Gackle, North Dakota
Mike Zenker is a fifth-generation family farmer in Gackle, North Dakota, where he raises row crops: barley, soybeans and corn.
He’s been on the farm since 2008, and he took it on full-time in 2012.
A family affair
For the Zenkers, farming is a collaborative, family business. While they each have their own operation, they work together on everything, as a family.
“There's a whole group of us, which is really fun to work with,” Mike said. “We’re really able to help each other out and work together to get the job done.”
Jason Rohr, who serves as the senior insurance specialist at AgCountry Farm Credit Services and who works with the Zenkers, is amazed by the teamwork he sees across the families’ operations. “What impresses me most about this operation is that it is very much a family operation that is heavily invested in each other,” Jason said.
The Farm Credit difference
Chad Rudolph, vice president and loan officer at AgCountry Farm Credit Services, focuses on understanding what makes each of his customers unique, and that goes for the Zenkers, too.
“Every farmer that we work with is different. As loan officers, we have try to be as precise as we can with our customers,” Chad said. “We have to know their financials and know where they want to take their farm. Then, we show them the different types of tools that Farm Credit has to offer, which allows them to make those hard decisions.”
When times get tough
The past few years have proved very challenging for Mike and his operation.
“We thought 2018 was bad. Well, 2019 just got worse,” he said. “Our 2019 harvest literally finished on July 1, 2020.” Unable to harvest due to weather, his corn crop sat in the field all winter, causing astronomical losses.
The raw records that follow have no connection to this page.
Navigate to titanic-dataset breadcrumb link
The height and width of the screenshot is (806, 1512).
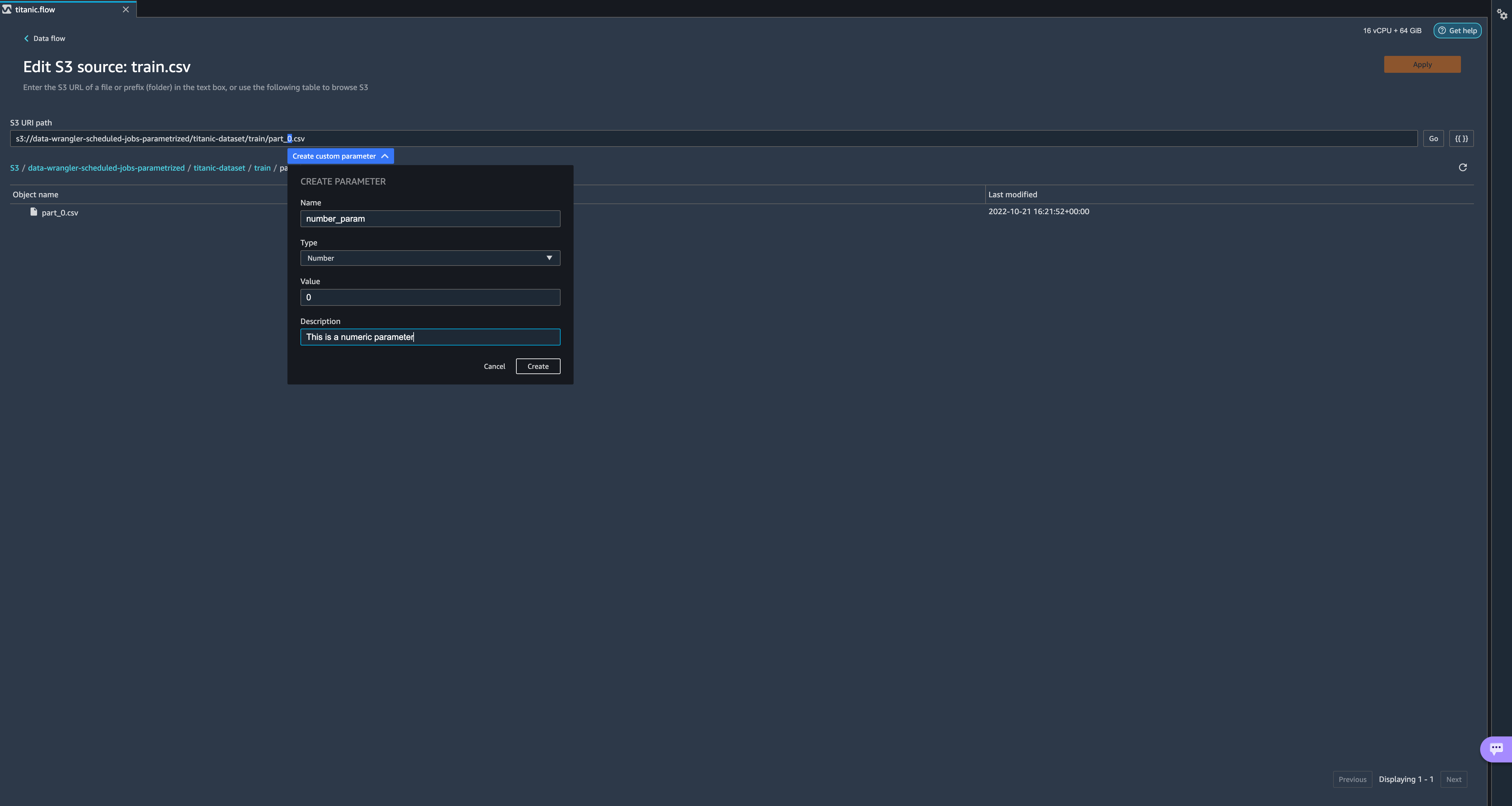[219, 168]
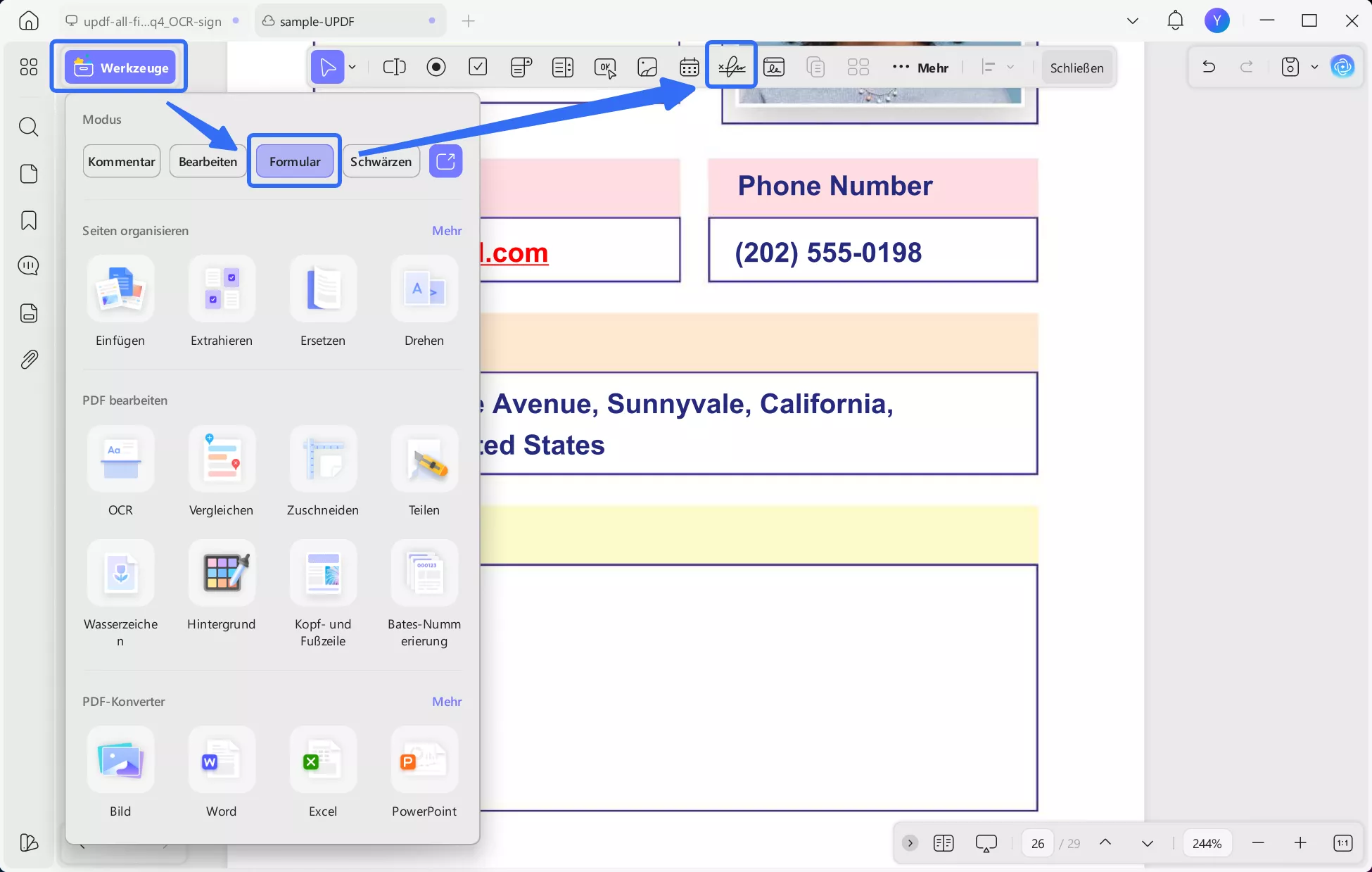1372x872 pixels.
Task: Add a radio button form field
Action: click(x=436, y=68)
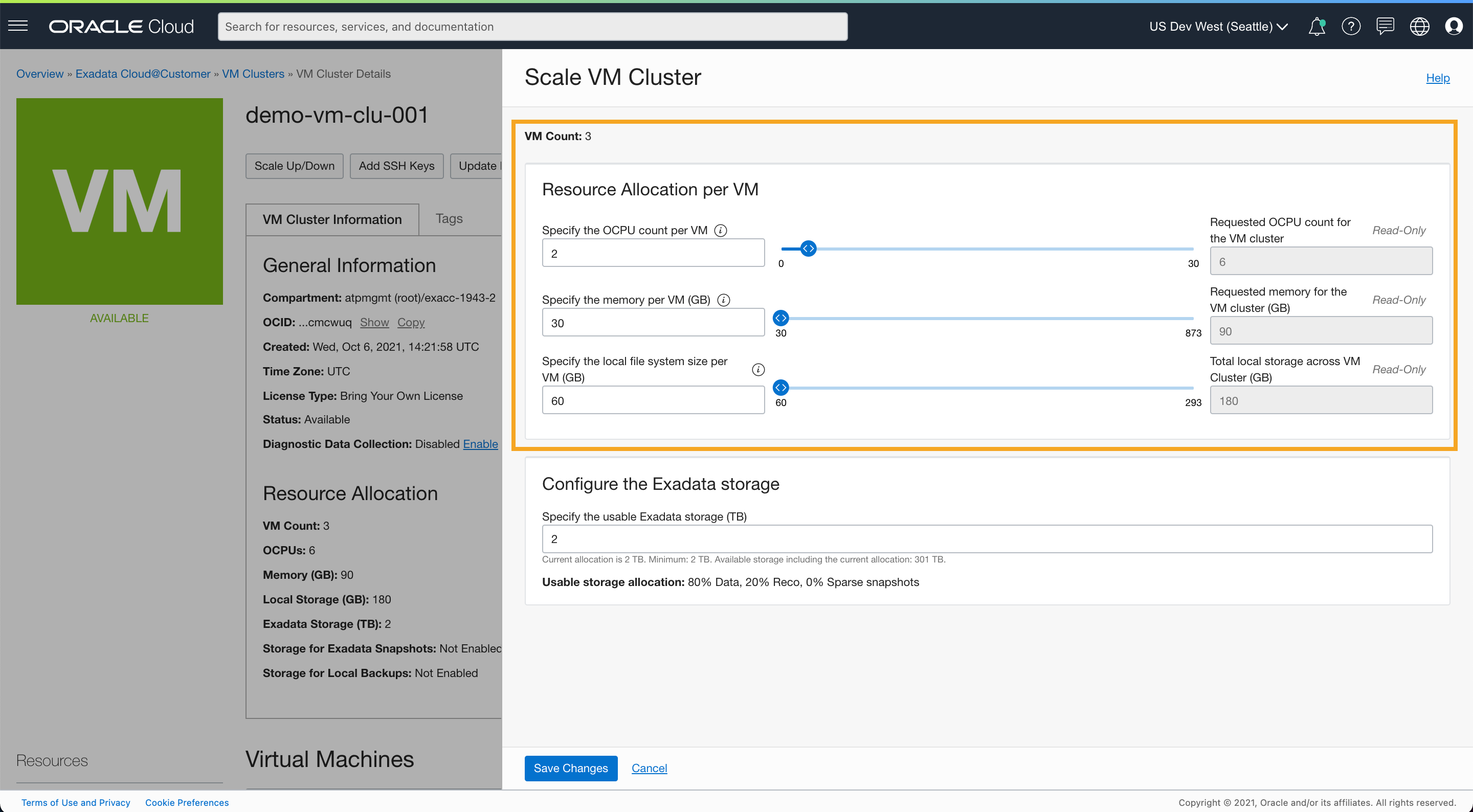This screenshot has width=1473, height=812.
Task: Click the help question mark icon
Action: click(x=1351, y=26)
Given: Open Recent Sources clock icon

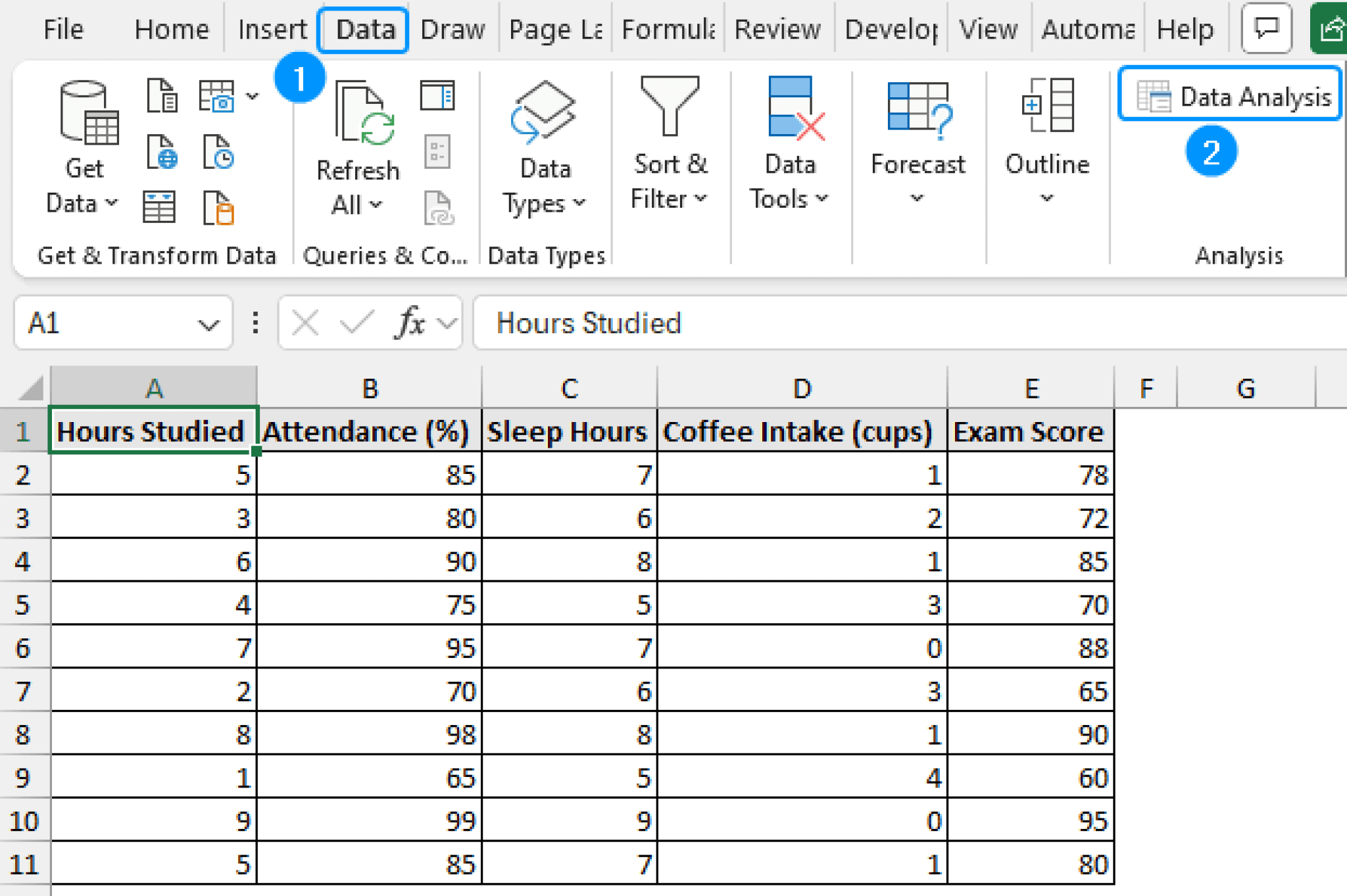Looking at the screenshot, I should (219, 153).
“No matter what you do, the weather has control,” Mike said. “It really starts to wear on a guy.”
That’s where Farm Credit comes in. “Without the help of Farm Credit, and everything they offer to us, it would be a real struggle for us just to keep our head above water,” Mike said.
One tool that Mike utilizes to protect himself against constant uncertainty regarding the weather is crop insurance.
“Crop insurance is designed to protect the producer against a multitude of perils, which would include anything from a crop failure all the way through to not even being able to get the crop planted in the spring, which is what Mike experienced in 2020,” Jason said. “Additionally, if there is a drop in market prices, the revenue protection program protects farmers against that.”
The importance of optimism
Despite the challenges and uncertainties he faces, Mike remains hopeful.
“You're always optimistic that what's out there in the field this year might be the best crop you have ever grown, because you want to keep this farm going; you want to keep it going for your kids,” he said.
Mike hangs on to that optimism, waking up each morning with the belief that there’s always going to be a brighter day.